FFP1, FFP2, chirurgische mondneusmaskers: ze hebben alle drie een andere functie. Wat zijn ook alweer de verschillen en hoe gebruikt u zo’n masker op de juiste manier?
Per isolatievorm worden verschillende beschermingsmiddelen gebruikt. Zo zijn er verschillende typen mondneusmaskers. Bij aerogene isolatie draagt u een FFP2 mondneusmasker; bij druppelisolatie een FFP1 mondneusmasker (officieel heten deze ademhalingsbeschermingsmaskers).
FFP staat voor Filtering Facepiece Particle; Er zijn dus belangrijke verschillen tussen een chirurgisch masker (bijv. Type II) en een ademhalingsbeschermingsmasker (bijv FFP2).

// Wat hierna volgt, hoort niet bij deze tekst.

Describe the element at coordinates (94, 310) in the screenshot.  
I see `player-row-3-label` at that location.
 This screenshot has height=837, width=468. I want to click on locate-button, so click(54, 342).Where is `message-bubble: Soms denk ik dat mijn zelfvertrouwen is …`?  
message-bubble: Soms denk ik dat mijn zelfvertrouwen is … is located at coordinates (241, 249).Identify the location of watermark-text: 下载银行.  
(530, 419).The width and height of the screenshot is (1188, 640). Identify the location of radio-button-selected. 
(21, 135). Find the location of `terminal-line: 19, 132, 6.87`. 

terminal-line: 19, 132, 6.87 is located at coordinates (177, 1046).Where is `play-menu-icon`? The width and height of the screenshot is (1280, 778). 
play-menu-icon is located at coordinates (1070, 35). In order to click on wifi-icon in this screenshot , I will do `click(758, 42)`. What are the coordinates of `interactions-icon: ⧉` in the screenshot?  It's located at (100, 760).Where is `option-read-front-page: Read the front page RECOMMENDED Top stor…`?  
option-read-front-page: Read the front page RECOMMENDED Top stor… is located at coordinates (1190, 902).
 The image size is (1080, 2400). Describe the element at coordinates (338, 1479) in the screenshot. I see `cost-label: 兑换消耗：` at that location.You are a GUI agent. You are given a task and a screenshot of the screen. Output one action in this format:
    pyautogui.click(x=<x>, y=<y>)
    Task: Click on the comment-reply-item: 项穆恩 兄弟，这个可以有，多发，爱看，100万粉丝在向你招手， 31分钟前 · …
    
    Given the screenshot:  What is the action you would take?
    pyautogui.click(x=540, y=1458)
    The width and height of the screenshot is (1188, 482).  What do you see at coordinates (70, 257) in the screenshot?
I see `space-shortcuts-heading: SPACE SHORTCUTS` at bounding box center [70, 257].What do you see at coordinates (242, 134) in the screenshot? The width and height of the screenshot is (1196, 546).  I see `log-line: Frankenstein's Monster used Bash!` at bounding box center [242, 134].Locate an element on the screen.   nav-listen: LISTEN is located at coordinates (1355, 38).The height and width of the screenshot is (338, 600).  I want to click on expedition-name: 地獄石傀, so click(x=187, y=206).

Indien de gebruiker beschermd wil zijn tegen risico’s van buiten (anderen) naar binnen (uzelf) , bijv. in het geval van het Corona virus, dan wordt een ademhalingsbeschermingsmasker (FFP2 of 3-masker) aanbevolen want die houdt die deeltjes wel tegen. Het beschermt de gebruiker bijvoorbeeld voor besmetting bij een hoestende patiënt met een infectieziekte. Het beschermt ook tegen het inhaleren van kleine deeltjes tijdens een handeling bij een patiënt die aerosolen veroorzaakt, zoals een bronchoscopie.
Een chirurgisch mondneusmasker heeft als doel om de uitgeademde lucht te filteren en de omgeving van de drager te beschermen tegen druppels die ontstaan bij spreken, hoesten en niezen. Het is niet geschikt als ademhalingsbeschermingsmasker zoals de FFP1- en FFP2-mondneusmaskers.
Daarnaast sluit het chirurgisch masker niet goed aan op het gezicht waardoor ongefilterde lucht langs de randen ingeademd en uitgeademd wordt. Een FFP masker sluit beter af rondom kin en bovenlangs de neus en langs de zijkanten van het gezicht.